October 13th, 2018 9:31 AM
CONSERVATISM UNDERSTOOD AS EMPIRICISM: QUOTE AND COUNTER EXPLANATION
—“Edmund Burke was an English politician who wrote his Reflections on the Revolution in France to express his disdain for the destructive havoc wrought by the French Revolution. As a traditionalist-conservative, he thinks about social change in a cautious and incremental way and characterizes the social contract as binding on those who are living, those who are dead, and those who are yet to be born. Studying the anti-Enlightenment differs from the study of the Enlightenment because traditional conservatives of the Burkean school reject the idea of formulating a theory upon which to base society. Their views can be more accurately characterized as attitudes or dispositions. Social change is possible, but it must reflect the thinking of “the man on the Clapham omnibus.” Thinkers like Burke and Devlin place individuals as subordinate to society and its traditions.”—
This is a misrepresentation – individuals are not ‘subordinate’ to society and its traditions. It’s that man in every era overestimates his ability and insight (dunning-kruger), so the use of intergenerational contract property and exchange limits intertemporal action to the empirical just as contract and property do in the temporal, and prices and property and exchange do in the immediate.

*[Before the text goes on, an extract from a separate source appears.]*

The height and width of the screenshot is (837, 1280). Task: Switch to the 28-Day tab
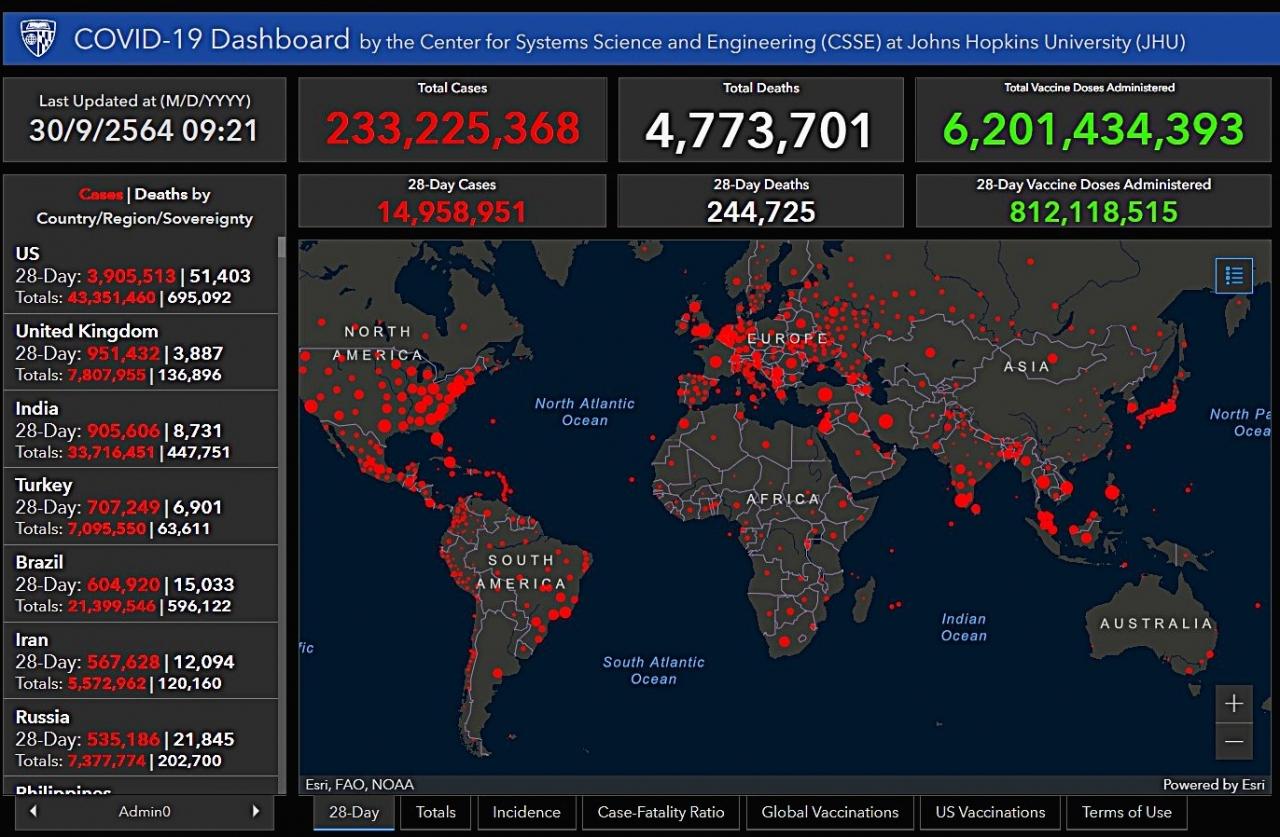tap(354, 812)
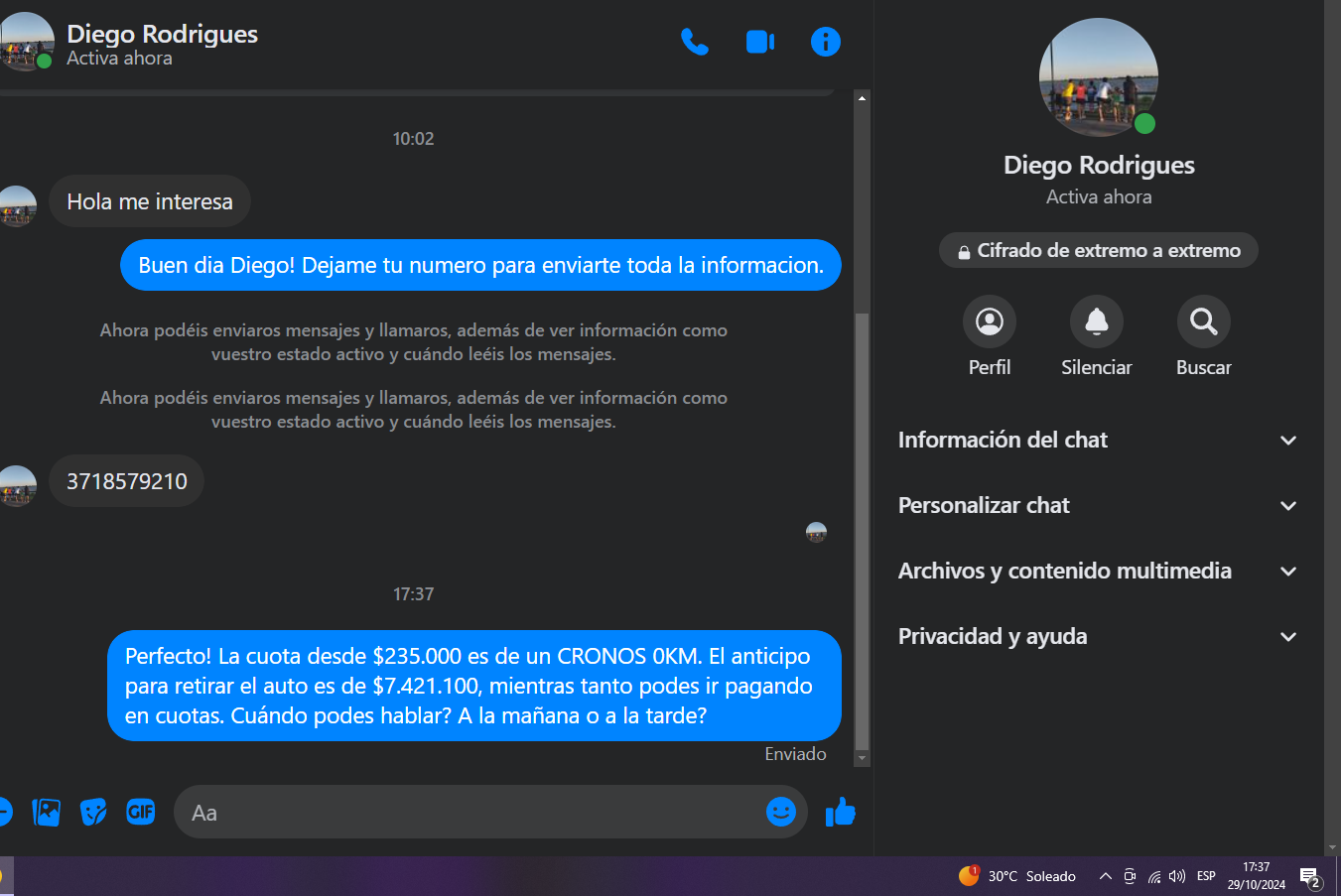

British (Anglo Saxons) are empiricists. They have been empiricists for a very long time. Burkean Conservatism (“Conservatism”) is merely the application of EMPIRICISM to all affairs, using time, property, contract, and markets to limit the hubris of the well intentioned, and the evil of the ill intentioned.
ALL DOMINANT MALES ARE NATURALLY BURKEAN (CONSERVATIVE): EMPIRICAL.